[BEGIN GIVEN RECORDS]

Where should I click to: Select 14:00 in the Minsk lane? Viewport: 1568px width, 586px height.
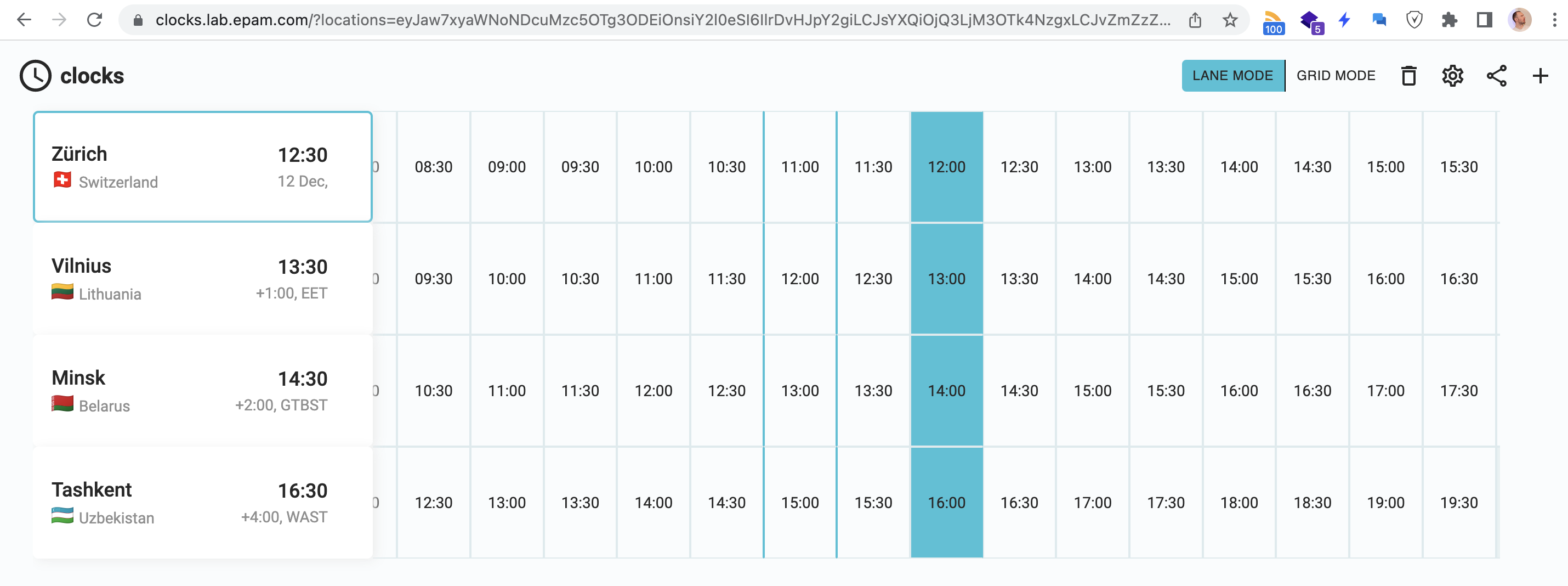tap(946, 391)
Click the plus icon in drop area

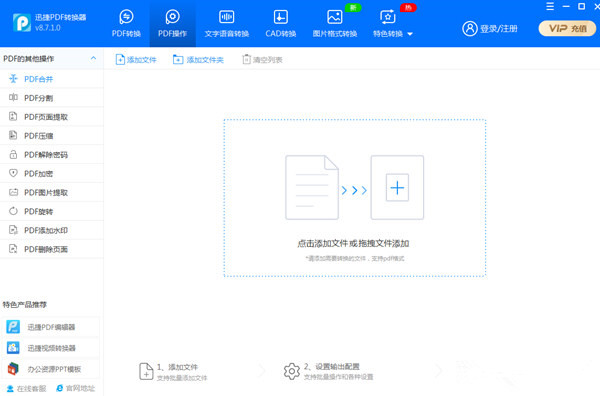tap(397, 187)
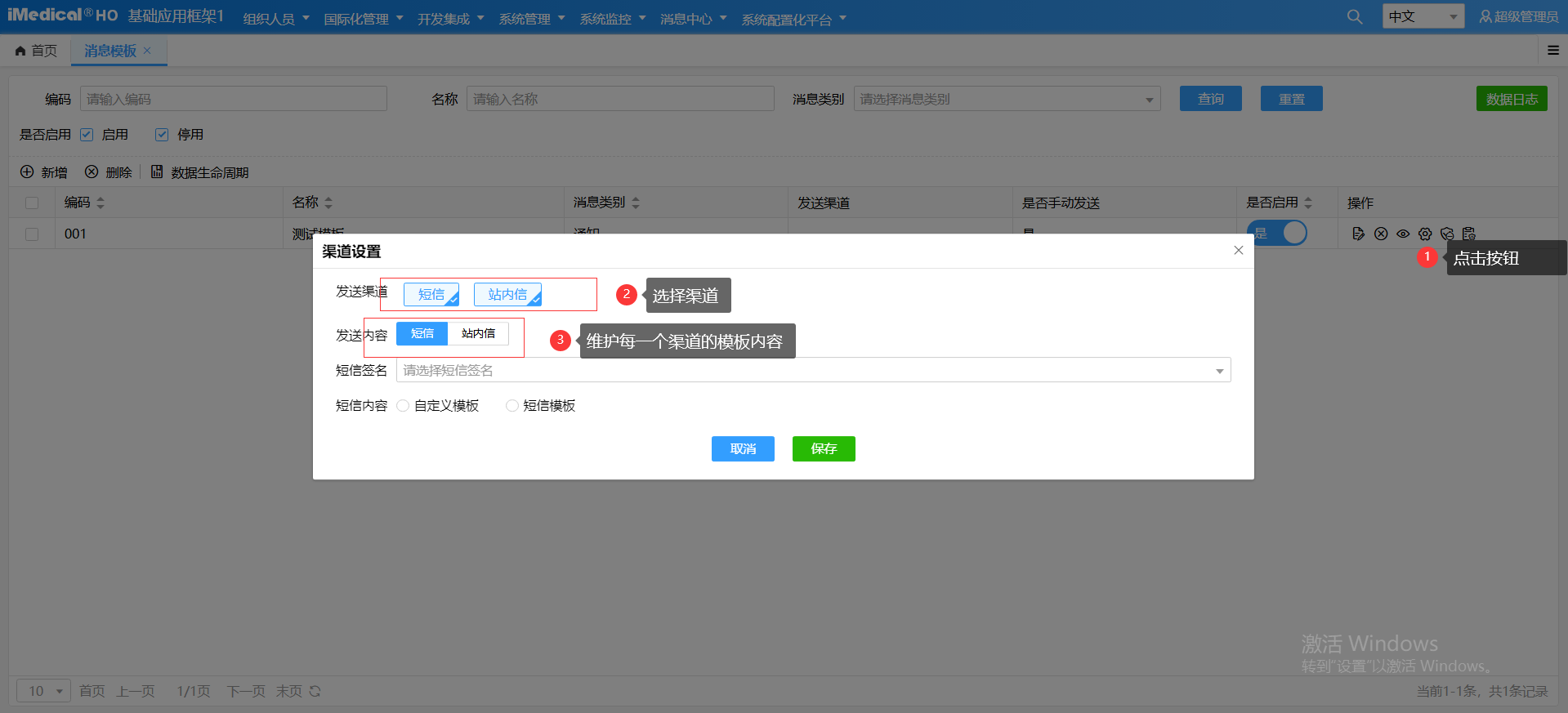Open the hamburger menu icon at right
Screen dimensions: 1568x713
(1552, 51)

[END GIVEN RECORDS]

**WORK REQUIRED:** Convert every line of the rows above into a JSON list of strings, one string per line, skipping blank lines. Leave the pictures out.

**CORRECT RESPONSE:**
[
  "Where should I click to: Select 14:00 in the Minsk lane? Viewport: 1568px width, 586px height.",
  "tap(946, 391)",
  "Click the plus icon in drop area",
  "tap(397, 187)",
  "Open the hamburger menu icon at right",
  "Screen dimensions: 1568x713",
  "(1552, 51)"
]